Information given
————————

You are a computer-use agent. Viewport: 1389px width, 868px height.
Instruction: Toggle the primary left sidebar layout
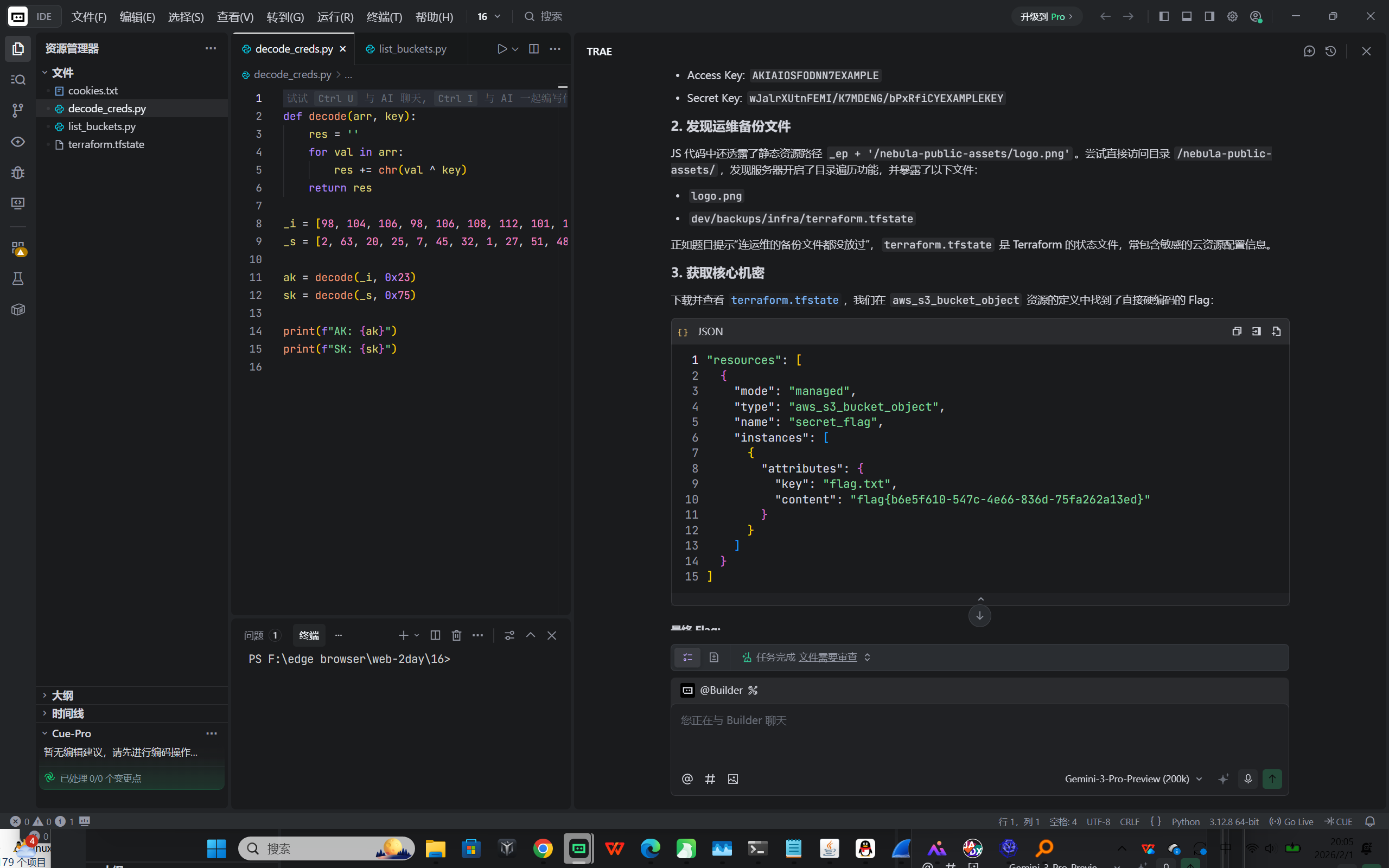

————————

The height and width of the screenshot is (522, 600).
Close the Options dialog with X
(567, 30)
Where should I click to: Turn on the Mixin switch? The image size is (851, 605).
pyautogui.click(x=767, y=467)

————————

Requirements
Rewrite the data starting with the line containing "Where should I" and going on through the line containing "pyautogui.click(x=767, y=467)", both ends included, with 104 added to every coordinate in the answers.

Response to this task
Where should I click to: Turn on the Mixin switch? The image size is (851, 605).
pyautogui.click(x=871, y=571)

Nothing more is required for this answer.